→ PROBLEM REQUIREMENTS
Please reproduce the records below with every "GUI agent" swapped for "interface agent", leaving the rest untouched.
— begin —
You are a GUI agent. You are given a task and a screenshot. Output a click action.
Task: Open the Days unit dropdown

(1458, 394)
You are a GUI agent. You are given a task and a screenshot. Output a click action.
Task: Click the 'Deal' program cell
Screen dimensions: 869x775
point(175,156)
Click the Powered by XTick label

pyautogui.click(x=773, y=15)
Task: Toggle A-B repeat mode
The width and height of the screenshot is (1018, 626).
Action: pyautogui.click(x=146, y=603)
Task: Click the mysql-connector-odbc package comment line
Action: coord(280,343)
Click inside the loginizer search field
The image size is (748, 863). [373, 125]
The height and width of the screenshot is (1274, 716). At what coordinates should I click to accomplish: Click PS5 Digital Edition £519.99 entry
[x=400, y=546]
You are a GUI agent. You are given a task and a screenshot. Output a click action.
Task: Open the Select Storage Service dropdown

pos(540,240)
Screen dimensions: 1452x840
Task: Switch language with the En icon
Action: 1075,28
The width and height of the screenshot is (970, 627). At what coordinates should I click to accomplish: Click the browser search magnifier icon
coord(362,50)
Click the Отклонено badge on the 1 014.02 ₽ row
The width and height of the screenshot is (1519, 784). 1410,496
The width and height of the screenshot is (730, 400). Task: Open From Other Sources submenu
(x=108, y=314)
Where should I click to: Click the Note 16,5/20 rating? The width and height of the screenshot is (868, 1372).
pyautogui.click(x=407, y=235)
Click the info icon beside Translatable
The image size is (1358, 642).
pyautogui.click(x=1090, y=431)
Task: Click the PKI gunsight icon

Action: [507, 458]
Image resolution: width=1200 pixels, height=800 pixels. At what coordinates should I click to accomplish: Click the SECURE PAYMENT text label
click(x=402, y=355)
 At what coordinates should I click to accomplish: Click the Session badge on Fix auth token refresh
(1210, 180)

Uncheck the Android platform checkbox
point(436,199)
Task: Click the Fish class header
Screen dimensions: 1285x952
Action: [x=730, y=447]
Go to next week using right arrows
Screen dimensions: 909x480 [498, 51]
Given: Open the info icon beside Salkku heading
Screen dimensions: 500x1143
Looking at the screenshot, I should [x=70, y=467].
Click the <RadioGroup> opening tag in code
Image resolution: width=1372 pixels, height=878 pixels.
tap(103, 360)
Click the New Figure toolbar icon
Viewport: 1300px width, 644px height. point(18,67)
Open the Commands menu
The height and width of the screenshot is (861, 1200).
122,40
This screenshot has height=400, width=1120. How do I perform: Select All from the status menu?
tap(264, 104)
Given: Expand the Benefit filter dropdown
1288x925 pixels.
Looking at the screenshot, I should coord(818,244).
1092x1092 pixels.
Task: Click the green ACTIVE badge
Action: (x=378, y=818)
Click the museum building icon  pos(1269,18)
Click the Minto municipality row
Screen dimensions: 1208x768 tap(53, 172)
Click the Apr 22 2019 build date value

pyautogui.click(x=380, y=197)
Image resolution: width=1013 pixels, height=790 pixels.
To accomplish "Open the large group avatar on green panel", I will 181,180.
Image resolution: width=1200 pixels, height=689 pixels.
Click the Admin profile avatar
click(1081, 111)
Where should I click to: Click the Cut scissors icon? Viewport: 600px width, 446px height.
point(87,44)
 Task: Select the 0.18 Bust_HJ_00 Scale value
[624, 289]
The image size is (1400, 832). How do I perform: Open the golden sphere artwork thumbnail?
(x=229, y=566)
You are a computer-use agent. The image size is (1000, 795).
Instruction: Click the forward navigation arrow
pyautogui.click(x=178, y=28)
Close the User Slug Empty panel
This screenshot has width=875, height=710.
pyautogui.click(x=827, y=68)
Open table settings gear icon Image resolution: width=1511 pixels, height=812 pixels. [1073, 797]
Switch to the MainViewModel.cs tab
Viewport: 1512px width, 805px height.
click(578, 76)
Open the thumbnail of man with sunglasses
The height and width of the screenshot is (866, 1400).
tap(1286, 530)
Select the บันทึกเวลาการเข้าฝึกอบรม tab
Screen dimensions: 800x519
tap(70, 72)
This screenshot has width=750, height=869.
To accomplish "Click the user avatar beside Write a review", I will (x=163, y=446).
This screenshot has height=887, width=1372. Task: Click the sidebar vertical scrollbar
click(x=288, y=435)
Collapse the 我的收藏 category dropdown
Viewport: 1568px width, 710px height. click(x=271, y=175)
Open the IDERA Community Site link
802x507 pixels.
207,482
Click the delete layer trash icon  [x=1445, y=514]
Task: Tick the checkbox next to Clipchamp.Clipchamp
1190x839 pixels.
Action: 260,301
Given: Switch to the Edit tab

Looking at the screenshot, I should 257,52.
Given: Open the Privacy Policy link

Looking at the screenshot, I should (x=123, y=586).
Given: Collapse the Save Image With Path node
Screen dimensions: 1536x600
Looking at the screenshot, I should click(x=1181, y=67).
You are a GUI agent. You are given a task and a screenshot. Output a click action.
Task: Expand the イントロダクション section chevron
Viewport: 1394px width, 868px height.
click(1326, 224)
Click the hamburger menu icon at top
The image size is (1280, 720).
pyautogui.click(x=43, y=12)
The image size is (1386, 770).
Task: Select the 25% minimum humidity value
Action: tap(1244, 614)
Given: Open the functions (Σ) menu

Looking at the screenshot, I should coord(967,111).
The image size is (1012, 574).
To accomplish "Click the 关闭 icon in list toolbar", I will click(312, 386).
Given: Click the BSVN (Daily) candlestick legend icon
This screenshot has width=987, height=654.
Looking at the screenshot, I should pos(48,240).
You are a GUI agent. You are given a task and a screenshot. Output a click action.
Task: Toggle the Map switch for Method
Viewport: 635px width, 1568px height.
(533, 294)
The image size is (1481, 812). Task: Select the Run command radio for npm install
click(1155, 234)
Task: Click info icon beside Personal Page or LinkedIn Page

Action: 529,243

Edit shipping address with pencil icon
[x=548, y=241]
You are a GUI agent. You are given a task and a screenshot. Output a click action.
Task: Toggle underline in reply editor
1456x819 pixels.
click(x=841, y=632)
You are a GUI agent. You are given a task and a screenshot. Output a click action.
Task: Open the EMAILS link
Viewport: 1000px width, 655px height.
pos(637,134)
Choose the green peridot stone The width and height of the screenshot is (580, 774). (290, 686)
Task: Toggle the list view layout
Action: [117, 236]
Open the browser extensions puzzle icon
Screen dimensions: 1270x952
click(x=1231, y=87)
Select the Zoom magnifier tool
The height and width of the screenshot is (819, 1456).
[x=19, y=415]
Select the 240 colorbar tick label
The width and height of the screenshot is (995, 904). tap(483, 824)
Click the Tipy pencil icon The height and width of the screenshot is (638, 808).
— end —
→ TASK RESPONSE
You are a interface agent. You are given a task and a screenshot. Output a click action.
Task: Open the Days unit dropdown

(1458, 394)
You are a interface agent. You are given a task and a screenshot. Output a click action.
Task: Click the 'Deal' program cell
Screen dimensions: 869x775
point(175,156)
Click the Powered by XTick label

pyautogui.click(x=773, y=15)
Task: Toggle A-B repeat mode
The width and height of the screenshot is (1018, 626).
Action: pyautogui.click(x=146, y=603)
Task: Click the mysql-connector-odbc package comment line
Action: coord(280,343)
Click inside the loginizer search field
The image size is (748, 863). [373, 125]
The height and width of the screenshot is (1274, 716). At what coordinates should I click to accomplish: Click PS5 Digital Edition £519.99 entry
[x=400, y=546]
You are a interface agent. You are given a task and a screenshot. Output a click action.
Task: Open the Select Storage Service dropdown

pos(540,240)
Screen dimensions: 1452x840
Task: Switch language with the En icon
Action: 1075,28
The width and height of the screenshot is (970, 627). At what coordinates should I click to accomplish: Click the browser search magnifier icon
coord(362,50)
Click the Отклонено badge on the 1 014.02 ₽ row
The width and height of the screenshot is (1519, 784). 1410,496
The width and height of the screenshot is (730, 400). Task: Open From Other Sources submenu
(x=108, y=314)
Where should I click to: Click the Note 16,5/20 rating? The width and height of the screenshot is (868, 1372).
pyautogui.click(x=407, y=235)
Click the info icon beside Translatable
The image size is (1358, 642).
pyautogui.click(x=1090, y=431)
Task: Click the PKI gunsight icon

Action: [507, 458]
Image resolution: width=1200 pixels, height=800 pixels. At what coordinates should I click to accomplish: Click the SECURE PAYMENT text label
click(x=402, y=355)
 At what coordinates should I click to accomplish: Click the Session badge on Fix auth token refresh
(1210, 180)

Uncheck the Android platform checkbox
point(436,199)
Task: Click the Fish class header
Screen dimensions: 1285x952
Action: [x=730, y=447]
Go to next week using right arrows
Screen dimensions: 909x480 [498, 51]
Given: Open the info icon beside Salkku heading
Screen dimensions: 500x1143
Looking at the screenshot, I should [x=70, y=467].
Click the <RadioGroup> opening tag in code
Image resolution: width=1372 pixels, height=878 pixels.
tap(103, 360)
Click the New Figure toolbar icon
Viewport: 1300px width, 644px height. point(18,67)
Open the Commands menu
The height and width of the screenshot is (861, 1200).
122,40
This screenshot has height=400, width=1120. How do I perform: Select All from the status menu?
tap(264, 104)
Given: Expand the Benefit filter dropdown
1288x925 pixels.
Looking at the screenshot, I should coord(818,244).
1092x1092 pixels.
Task: Click the green ACTIVE badge
Action: (x=378, y=818)
Click the museum building icon  pos(1269,18)
Click the Minto municipality row
Screen dimensions: 1208x768 tap(53, 172)
Click the Apr 22 2019 build date value

pyautogui.click(x=380, y=197)
Image resolution: width=1013 pixels, height=790 pixels.
To accomplish "Open the large group avatar on green panel", I will 181,180.
Image resolution: width=1200 pixels, height=689 pixels.
Click the Admin profile avatar
click(1081, 111)
Where should I click to: Click the Cut scissors icon? Viewport: 600px width, 446px height.
point(87,44)
 Task: Select the 0.18 Bust_HJ_00 Scale value
[624, 289]
The image size is (1400, 832). How do I perform: Open the golden sphere artwork thumbnail?
(x=229, y=566)
You are a computer-use agent. The image size is (1000, 795).
Instruction: Click the forward navigation arrow
pyautogui.click(x=178, y=28)
Close the User Slug Empty panel
This screenshot has width=875, height=710.
pyautogui.click(x=827, y=68)
Open table settings gear icon Image resolution: width=1511 pixels, height=812 pixels. [1073, 797]
Switch to the MainViewModel.cs tab
Viewport: 1512px width, 805px height.
click(578, 76)
Open the thumbnail of man with sunglasses
The height and width of the screenshot is (866, 1400).
tap(1286, 530)
Select the บันทึกเวลาการเข้าฝึกอบรม tab
Screen dimensions: 800x519
tap(70, 72)
This screenshot has width=750, height=869.
To accomplish "Click the user avatar beside Write a review", I will (x=163, y=446).
This screenshot has height=887, width=1372. Task: Click the sidebar vertical scrollbar
click(x=288, y=435)
Collapse the 我的收藏 category dropdown
Viewport: 1568px width, 710px height. click(x=271, y=175)
Open the IDERA Community Site link
802x507 pixels.
207,482
Click the delete layer trash icon  [x=1445, y=514]
Task: Tick the checkbox next to Clipchamp.Clipchamp
1190x839 pixels.
Action: 260,301
Given: Switch to the Edit tab

Looking at the screenshot, I should 257,52.
Given: Open the Privacy Policy link

Looking at the screenshot, I should (x=123, y=586).
Given: Collapse the Save Image With Path node
Screen dimensions: 1536x600
Looking at the screenshot, I should click(x=1181, y=67).
You are a interface agent. You are given a task and a screenshot. Output a click action.
Task: Expand the イントロダクション section chevron
Viewport: 1394px width, 868px height.
click(1326, 224)
Click the hamburger menu icon at top
The image size is (1280, 720).
pyautogui.click(x=43, y=12)
The image size is (1386, 770).
Task: Select the 25% minimum humidity value
Action: tap(1244, 614)
Given: Open the functions (Σ) menu

Looking at the screenshot, I should coord(967,111).
The image size is (1012, 574).
To accomplish "Click the 关闭 icon in list toolbar", I will click(312, 386).
Given: Click the BSVN (Daily) candlestick legend icon
This screenshot has width=987, height=654.
Looking at the screenshot, I should pos(48,240).
You are a interface agent. You are given a task and a screenshot. Output a click action.
Task: Toggle the Map switch for Method
Viewport: 635px width, 1568px height.
(533, 294)
The image size is (1481, 812). Task: Select the Run command radio for npm install
click(1155, 234)
Task: Click info icon beside Personal Page or LinkedIn Page

Action: 529,243

Edit shipping address with pencil icon
[x=548, y=241]
You are a interface agent. You are given a task and a screenshot. Output a click action.
Task: Toggle underline in reply editor
1456x819 pixels.
click(x=841, y=632)
You are a interface agent. You are given a task and a screenshot. Output a click action.
Task: Open the EMAILS link
Viewport: 1000px width, 655px height.
pos(637,134)
Choose the green peridot stone The width and height of the screenshot is (580, 774). (290, 686)
Task: Toggle the list view layout
Action: [117, 236]
Open the browser extensions puzzle icon
Screen dimensions: 1270x952
click(x=1231, y=87)
Select the Zoom magnifier tool
The height and width of the screenshot is (819, 1456).
[x=19, y=415]
Select the 240 colorbar tick label
The width and height of the screenshot is (995, 904). tap(483, 824)
Click the Tipy pencil icon The height and width of the screenshot is (638, 808).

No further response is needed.